Code was taken up in linguistics, media studies and semiotics. An
early pioneer in the field was the Swiss linguistic theorist Ferdinand de
Saussure in the first decade of the twentieth century. Saussure wanted
to study language scientifically, but was faced with an almost infinite
jumble and variety of actual speech. Instead he looked for whatever it
was that enabled utterances to be produced – and ‘decoded’ – in a
coherent and systematic form. Listeners needed to be able to
understand sounds in a given combination that they’d never heard
before, and to bypass the fact that everyone’s voice is unique (including
accent, intonation, speed, clarity of diction, etc.), so that physically the
sounds heard are always unique too. The key was ‘code’: the
generative system of rules of combination (grammar) that allowed
elements (lexical items such as words) to be selected, combined and
used to produce new, hitherto unuttered speech.
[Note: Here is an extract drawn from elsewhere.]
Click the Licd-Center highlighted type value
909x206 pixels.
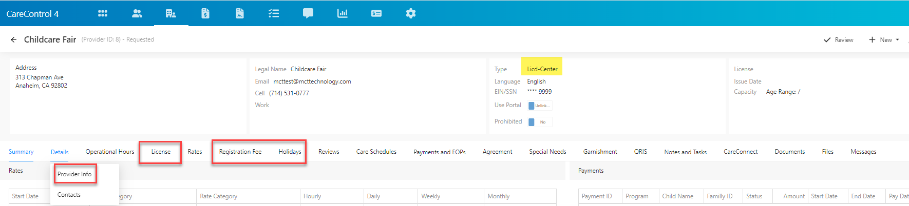(x=542, y=69)
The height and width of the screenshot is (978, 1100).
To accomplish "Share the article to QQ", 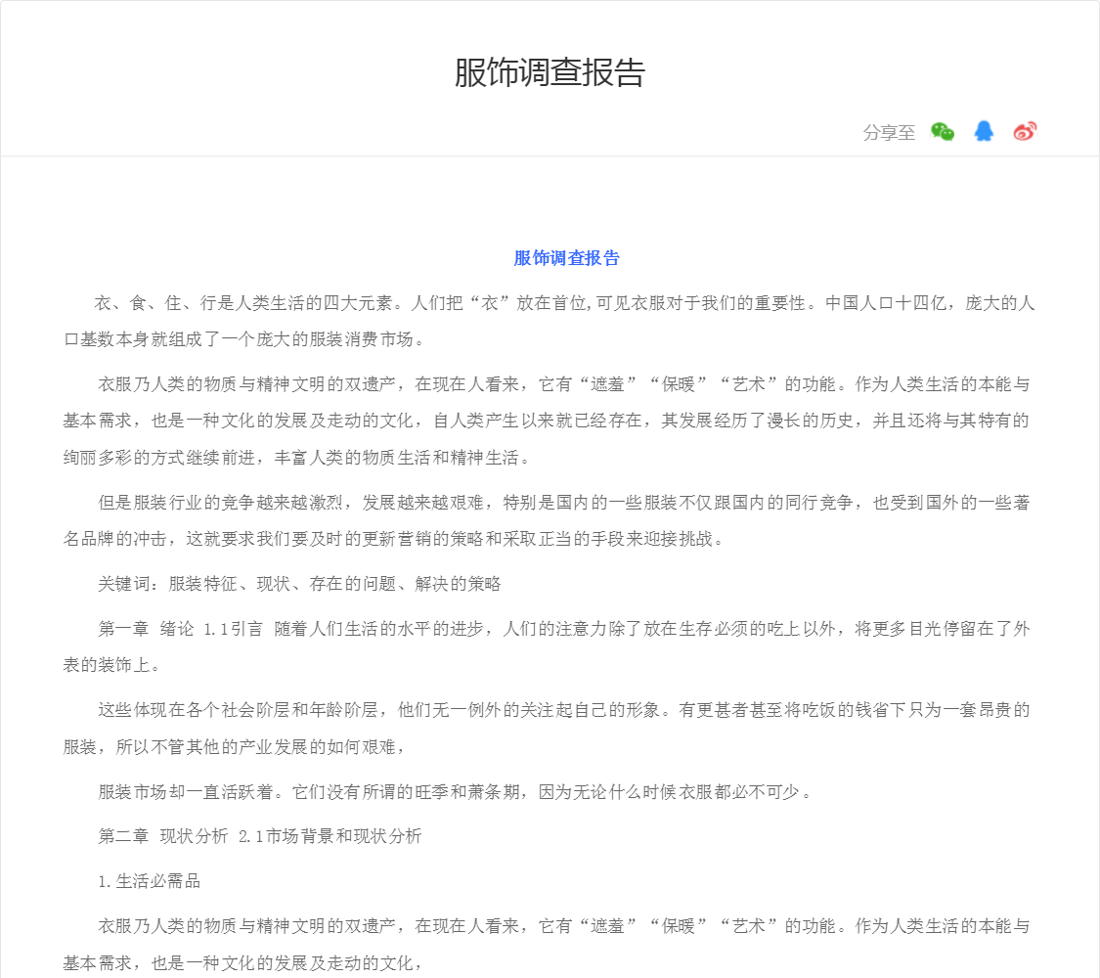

Hearers, sharing the
code, ‘hear’ what the code says rather than merely what the speaker
says, so variations can simply be filtered out.
Codes allowboth combination and organisation – words chosen
from a paradigm or list of possible choices can be strung together in a
syntagm or chain, but that string is itself rule-governed as to its
organisation. In a standard sentence a subject, verb and object are the
minimum requirement. You can choose between different words, but
the lexical items chosen have to do the right work in the right order.
You can say ‘I love you’. But you can’t say ‘You love I’ or ‘Love you I’:
they don’t mean the same even though the same words are chosen.
Proper ‘coding’ requires attention to the organisation of elements
chosen.
Taking that notion a stage further, many socially organised practices
can be referred to as a code: there are aesthetic codes, behavioural
codes, codes of conduct, decency codes ... all the way down to zip
codes. In each case what is referred to is an established (shared)
understanding of what is appropriately associated with what, according
to rules of choice and chain.
It may be that some of these codes – codes of conduct for example
– are so called because of their codification into tabular form, in which
case the term ‘code’ derives from codex (Latin: tablet, book).